Menurut laporan setempat yang dikutip dari The Cradle, tentara bayaran AS yang disewa untuk mengelola lokasi distribusi meninggalkan pos mereka tak lama setelah militer Israel mulai menembaki warga Palestina yang kelaparan yang mati-matian berkerumun di sekitar lokasi tersebut.
“Ribuan warga sipil yang kelaparan, yang telah dikepung dan tidak diberi makanan dan obat-obatan selama hampir 90 hari, bergegas menuju zona-zona tersebut dalam sebuah kejadian tragis dan menyakitkan yang berakhir dengan penyerbuan pusat-pusat distribusi dan penyitaan makanan di bawah tekanan kelaparan yang mematikan,” bunyi pernyataan dari Kantor Media Pemerintah Gaza.

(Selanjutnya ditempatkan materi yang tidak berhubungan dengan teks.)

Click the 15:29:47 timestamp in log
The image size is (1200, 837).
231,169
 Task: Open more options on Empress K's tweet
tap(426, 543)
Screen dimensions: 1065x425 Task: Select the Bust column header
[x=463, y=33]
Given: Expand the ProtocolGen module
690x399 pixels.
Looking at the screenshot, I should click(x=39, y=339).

Para pejabat Palestina mengecam kejadian tersebut, dan menyebutnya sebagai bukti pasti kegagalan pendudukan dalam mengelola krisis kemanusiaan yang sengaja diciptakan.
“Pembentukan ‘ghetto penyangga’ untuk mendistribusikan bantuan terbatas di bawah ancaman kematian, peluru, dan kelaparan tidak mencerminkan niat tulus untuk meredakan krisis. Sebaliknya, hal itu merupakan taktik rekayasa politik yang disengaja yang bertujuan untuk memperpanjang kelaparan, menghancurkan masyarakat Palestina, dan memaksakan jalur ‘kemanusiaan’ yang dipolitisasi yang melayani agenda militer dan keamanan pendudukan,” tegas pernyataan itu.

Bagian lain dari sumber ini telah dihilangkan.